Die Europäische Kommission wird auf absehbare Zeit nicht vorschlagen, die Transportzeit für Schlachttiere auf acht Stunden zu begrenzen, so Agra-Europe. Das hat EU-Gesundheitskommissar John Dalli am Dienstag vergangener Woche gegenüber dem Landwirtschaftsausschuss des Europaparlaments klargestellt.
Dalli rief die Abgeordneten dazu auf, der Realität ins Auge zu schauen: Die Schlachtbranche habe sich in den vergangenen Jahrzehnten vollkommen umstrukturiert. Die Unternehmen seien enorm gewachsen und hätten sich räumlich konzentriert. Viele kleinere Schlachthöfe seien aus wirtschaftlichen Erwägungen geschlossen worden. Das führe zwangsläufig zu längeren Anfahrtszeiten.
Dalli betonte, dass er diese Entwicklung nicht unbedingt begrüße, aber sie sei nun einmal eingetreten. Derzeit sei es nicht ratsam, neue Vorschriften zu schaffen.

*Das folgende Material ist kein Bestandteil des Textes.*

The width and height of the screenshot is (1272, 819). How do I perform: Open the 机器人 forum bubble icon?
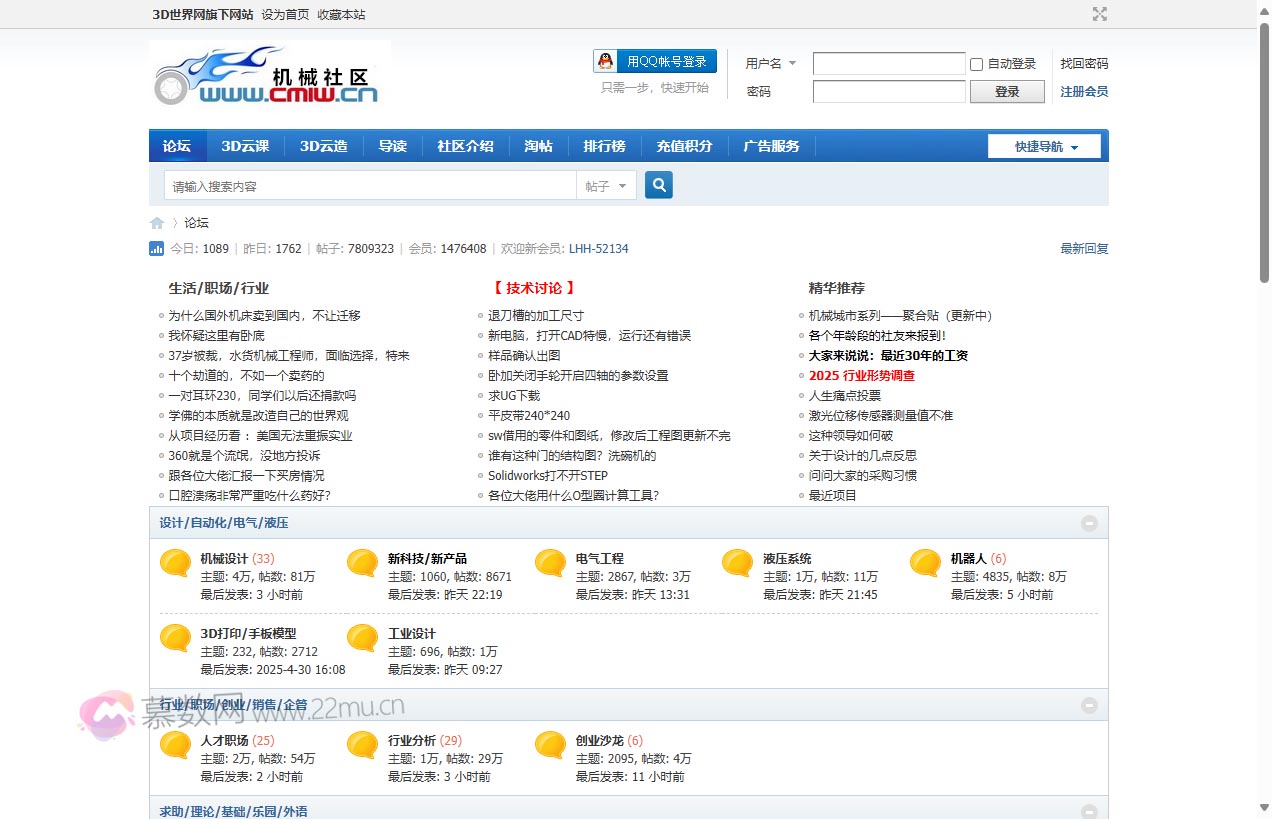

Stattdessen müsse man sich darauf konzentrieren, dass die bestehenden Vorschriften in den Mitgliedstaaten auch durchgesetzt würden. Regelverstöße müssten bekämpft werden, so der Kommissar. Das Europaparlament hatte sich im März für die Begrenzung der Transportzeit von Schlachttieren auf acht Stunden ausgesprochen.